It seems to have executed correctly. I ran it on a small cluster but it 
was awfully fast at that. The row counter is there but not the others.

How is the output stored? What does it represent? I would expect a 
sequence of row ids as keys with ten rowids each as values? I used named 
vectors if that matters.

The output is of the correct type but empty. Here is the seqdump output, 
notice count=0, and the file is 97 bytes.

    pat@occam2:~/mahout-distribution-0.6$ bin/mahout seqdumper -s
    wikipedia-similarity/part-r-00000
    MAHOUT_LOCAL is not set; adding HADOOP_CONF_DIR to classpath.
    Running on hadoop, using HADOOP_HOME=/usr/local/hadoop
    HADOOP_CONF_DIR=/usr/local/hadoop/conf
    MAHOUT-JOB:
    /home/pat/mahout-distribution-0.6/mahout-examples-0.6-job.jar
    12/03/07 08:31:59 INFO common.AbstractJob: Command line arguments:
    {--endPhase=2147483647, --seqFile=wikipedia-similarity/part-r-00000,
    --startPhase=0, --tempDir=temp}
    Input Path: wikipedia-similarity/part-r-00000
    Key class: class org.apache.hadoop.io.IntWritable Value Class: class
    org.apache.mahout.math.VectorWritable
    Count: 0
    12/03/07 08:31:59 INFO driver.MahoutDriver: Program took 603 ms
    (Minutes: 0.01005)


On 3/6/12 11:09 PM, Sebastian Schelter wrote:
> Hi Pat,
>
> You are right, these results look strange. RowSimilarityJob has 3 custom
> counters (ROWS, COOCCURRENCES, PRUNED_COOCCURRENCES), can you give use
> the numbers for these?
>
> --sebastian
>
> On 07.03.2012 02:14, Pat Ferrel wrote:
>> Ok, making progress. I created a matrix using rowid and got the
>> following output:
>>
>>     Maclaurin:mahout-distribution-0.6 pferrel$ bin/mahout rowid -i
>>     wikipedia-clusters/tfidf-vectors/ -o wikipedia-matrix --tempDir temp
>>     ...
>>     12/03/05 16:52:45 INFO common.AbstractJob: Command line arguments:
>>     {--endPhase=2147483647, --input=wikipedia-clusters/tfidf-vectors/,
>>     --output=wikipedia-matrix, --startPhase=0, --tempDir=temp}
>>     2012-03-05 16:52:45.870 java[4940:1903] Unable to load realm info
>>     from SCDynamicStore
>>     12/03/05 16:52:46 WARN util.NativeCodeLoader: Unable to load
>>     native-hadoop library for your platform... using builtin-java
>>     classes where applicable
>>     12/03/05 16:52:46 INFO compress.CodecPool: Got brand-new compressor
>>     12/03/05 16:52:46 INFO compress.CodecPool: Got brand-new compressor
>>     12/03/05 16:52:47 INFO vectors.RowIdJob: Wrote out matrix with 4838
>>     rows and 87325 columns to wikipedia-matrix/matrix
>>     12/03/05 16:52:47 INFO driver.MahoutDriver: Program took 1758 ms
>>     (Minutes: 0.0293)

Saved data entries
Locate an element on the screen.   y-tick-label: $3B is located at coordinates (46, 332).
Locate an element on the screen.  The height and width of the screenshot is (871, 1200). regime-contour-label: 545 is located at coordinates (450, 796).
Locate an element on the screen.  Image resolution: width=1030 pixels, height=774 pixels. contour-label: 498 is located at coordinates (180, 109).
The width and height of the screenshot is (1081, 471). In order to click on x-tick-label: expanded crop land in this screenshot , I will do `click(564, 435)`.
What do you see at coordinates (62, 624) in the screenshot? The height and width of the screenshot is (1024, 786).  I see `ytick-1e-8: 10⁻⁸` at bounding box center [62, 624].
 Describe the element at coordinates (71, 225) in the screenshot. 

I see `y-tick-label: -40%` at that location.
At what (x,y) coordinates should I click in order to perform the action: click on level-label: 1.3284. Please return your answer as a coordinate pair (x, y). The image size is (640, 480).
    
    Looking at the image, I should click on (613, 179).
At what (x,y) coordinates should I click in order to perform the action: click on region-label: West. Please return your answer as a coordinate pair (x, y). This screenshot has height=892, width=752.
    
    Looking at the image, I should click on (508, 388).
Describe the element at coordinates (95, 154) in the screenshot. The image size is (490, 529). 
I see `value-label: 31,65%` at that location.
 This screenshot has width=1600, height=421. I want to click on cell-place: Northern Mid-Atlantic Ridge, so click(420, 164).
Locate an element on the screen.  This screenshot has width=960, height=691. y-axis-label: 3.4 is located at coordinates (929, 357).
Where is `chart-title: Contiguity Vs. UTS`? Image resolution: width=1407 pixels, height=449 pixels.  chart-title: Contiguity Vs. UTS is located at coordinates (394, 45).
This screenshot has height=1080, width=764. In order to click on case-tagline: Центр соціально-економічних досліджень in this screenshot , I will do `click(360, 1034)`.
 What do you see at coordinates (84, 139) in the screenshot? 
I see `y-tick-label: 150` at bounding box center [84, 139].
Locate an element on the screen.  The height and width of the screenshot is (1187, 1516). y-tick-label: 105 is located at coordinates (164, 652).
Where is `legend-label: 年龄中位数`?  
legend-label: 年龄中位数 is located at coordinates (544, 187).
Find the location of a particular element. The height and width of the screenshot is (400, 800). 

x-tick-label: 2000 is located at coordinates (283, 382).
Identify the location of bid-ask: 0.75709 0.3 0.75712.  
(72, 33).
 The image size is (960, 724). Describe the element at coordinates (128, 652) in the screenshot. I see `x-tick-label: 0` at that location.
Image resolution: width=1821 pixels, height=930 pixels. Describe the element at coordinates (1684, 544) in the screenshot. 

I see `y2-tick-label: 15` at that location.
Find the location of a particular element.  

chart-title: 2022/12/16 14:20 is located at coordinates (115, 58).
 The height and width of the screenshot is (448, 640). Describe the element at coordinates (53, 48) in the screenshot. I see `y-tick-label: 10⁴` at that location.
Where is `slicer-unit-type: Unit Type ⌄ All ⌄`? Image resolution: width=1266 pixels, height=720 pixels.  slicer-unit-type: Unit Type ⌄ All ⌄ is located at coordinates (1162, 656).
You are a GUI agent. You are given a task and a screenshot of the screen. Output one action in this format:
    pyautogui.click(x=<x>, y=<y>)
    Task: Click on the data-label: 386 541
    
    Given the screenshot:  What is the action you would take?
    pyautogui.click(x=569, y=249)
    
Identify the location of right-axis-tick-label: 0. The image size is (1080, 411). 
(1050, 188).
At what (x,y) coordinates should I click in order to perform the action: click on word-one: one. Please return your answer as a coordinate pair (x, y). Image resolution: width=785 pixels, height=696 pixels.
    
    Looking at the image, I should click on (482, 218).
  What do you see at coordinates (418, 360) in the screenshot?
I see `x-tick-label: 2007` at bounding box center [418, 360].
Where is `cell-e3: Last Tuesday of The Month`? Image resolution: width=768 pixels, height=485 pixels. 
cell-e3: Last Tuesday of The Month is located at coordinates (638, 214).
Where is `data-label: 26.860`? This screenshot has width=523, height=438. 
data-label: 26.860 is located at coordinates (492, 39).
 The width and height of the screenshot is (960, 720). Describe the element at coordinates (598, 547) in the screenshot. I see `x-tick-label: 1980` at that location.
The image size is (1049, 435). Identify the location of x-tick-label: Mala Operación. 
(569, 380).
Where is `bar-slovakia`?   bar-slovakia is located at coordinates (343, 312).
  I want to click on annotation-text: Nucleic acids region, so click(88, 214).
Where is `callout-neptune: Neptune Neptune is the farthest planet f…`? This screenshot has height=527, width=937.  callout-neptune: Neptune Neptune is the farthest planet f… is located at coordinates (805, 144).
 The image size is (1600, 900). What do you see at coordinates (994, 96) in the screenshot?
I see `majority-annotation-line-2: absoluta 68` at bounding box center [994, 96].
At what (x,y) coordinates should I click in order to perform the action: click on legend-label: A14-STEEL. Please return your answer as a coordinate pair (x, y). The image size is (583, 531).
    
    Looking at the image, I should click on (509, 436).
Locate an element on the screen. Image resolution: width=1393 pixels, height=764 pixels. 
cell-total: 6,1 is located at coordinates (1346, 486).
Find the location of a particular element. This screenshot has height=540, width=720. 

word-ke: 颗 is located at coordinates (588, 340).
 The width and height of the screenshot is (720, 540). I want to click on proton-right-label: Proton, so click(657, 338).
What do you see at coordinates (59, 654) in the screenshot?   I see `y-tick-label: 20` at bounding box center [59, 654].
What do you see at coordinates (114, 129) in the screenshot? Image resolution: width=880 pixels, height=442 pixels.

# [STUDY QUESTIONS]
1 - Name the custom counters that the mailing-list excerpt says RowSimilarityJob has.
2 - Render the stretch of the listing from the line containing "What do you see at coordinates (59, 654)" through the end of the listing as a numbered list, omitting blank lines.
The mailing-list excerpt and the listing were taken from unrelated sources.

# [SOLUTIONS TO EACH TASK]
1 - ROWS, COOCCURRENCES, PRUNED_COOCCURRENCES

2 -
1. What do you see at coordinates (59, 654) in the screenshot?   I see `y-tick-label: 20` at bounding box center [59, 654].
2. What do you see at coordinates (114, 129) in the screenshot? Image resolution: width=880 pixels, height=442 pixels.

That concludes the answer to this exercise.